(1) 1Zu dem Erbverzicht ist, wenn der Verzichtende unter Vormundschaft steht, die Genehmigung des Familiengerichts erforderlich; steht er unter elterlicher Sorge, so gilt das Gleiche[2]. 2Für den Verzicht durch den Betreuer ist die Genehmigung des Betreuungsgerichts erforderlich.

 

(2) 1Der Erblasser kann den Vertrag nur persönlich schließen; ist er in der Geschäftsfähigkeit beschränkt, so bedarf er nicht der Zustimmung seines gesetzlichen Vertreters. 2Ist der Erblasser geschäftsunfähig, so kann der Vertrag durch den gesetzlichen Vertreter geschlossen werden; die Genehmigung des Familiengerichts oder Betreuungsgerichts ist in gleichem Umfang wie nach Absatz 1 erforderlich.

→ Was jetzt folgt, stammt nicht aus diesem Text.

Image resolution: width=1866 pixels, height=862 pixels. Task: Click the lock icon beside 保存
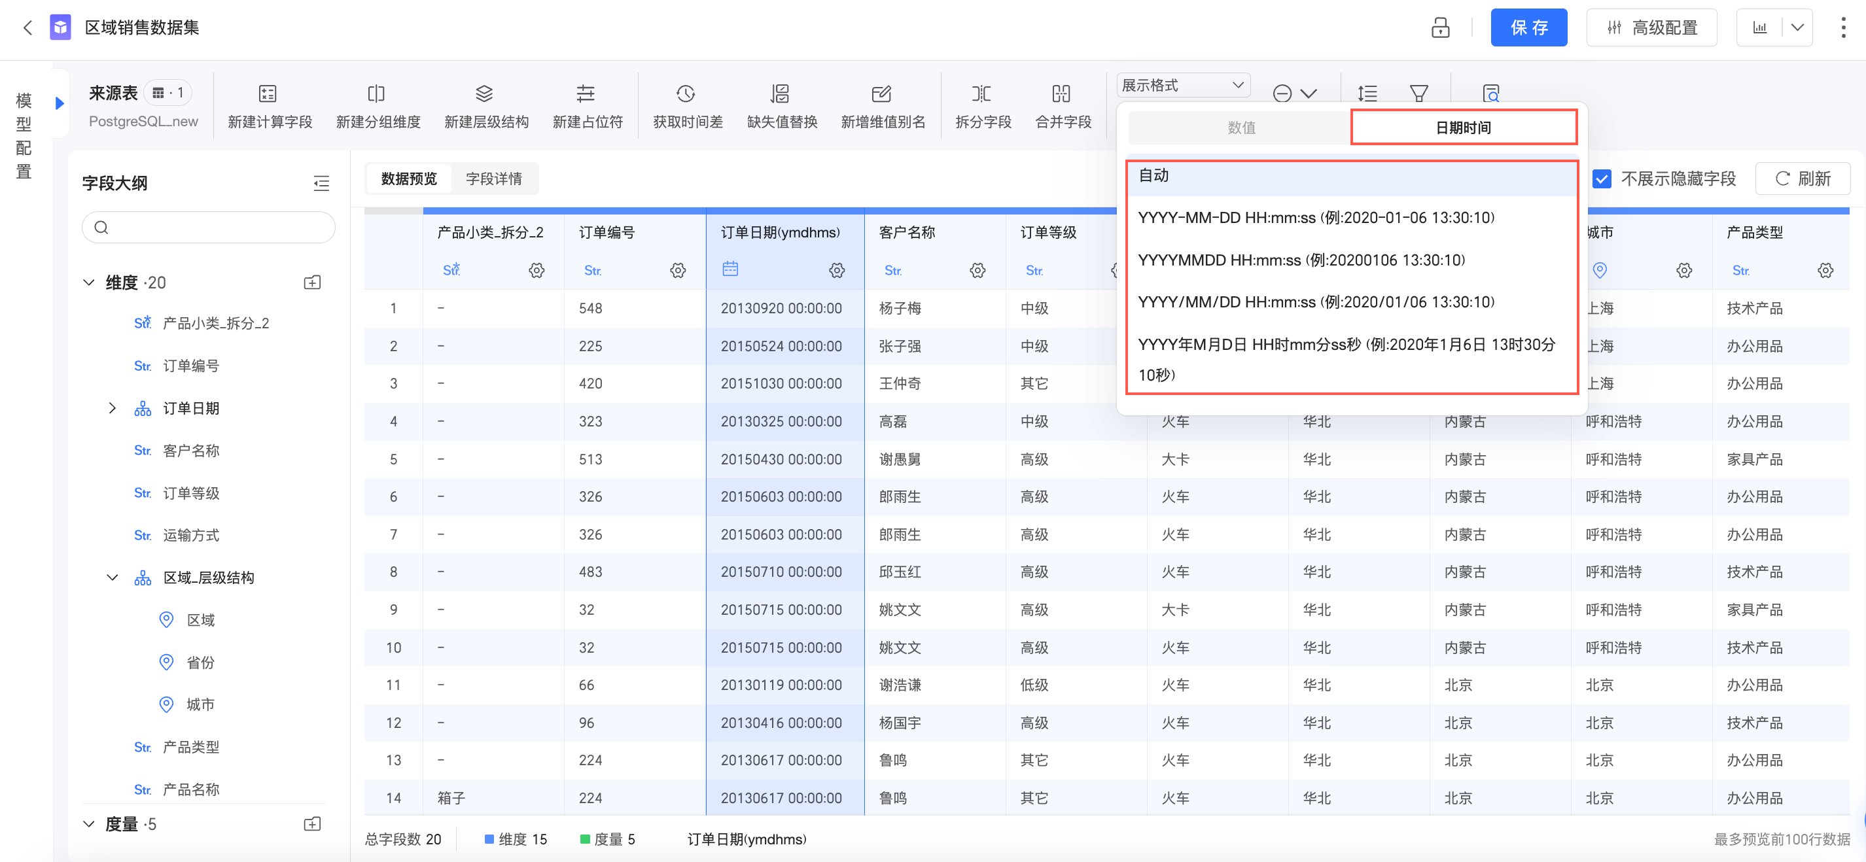point(1440,28)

[1] § 2347 geändert durch Gesetz zur Reform des Verfahrens in Familiensachen und in den Angelegenheiten der freiwilligen Gerichtsbarkeit (FGG-Reformgesetz - FGG-RG) vom 17.12.2008. Anzuwenden vom 01.09.2009 bis 31.12.2022.
[2] Gestrichen durch Gesetz zur Bekämpfung von Kinderehen. Anzuwenden bis 21.07.2017.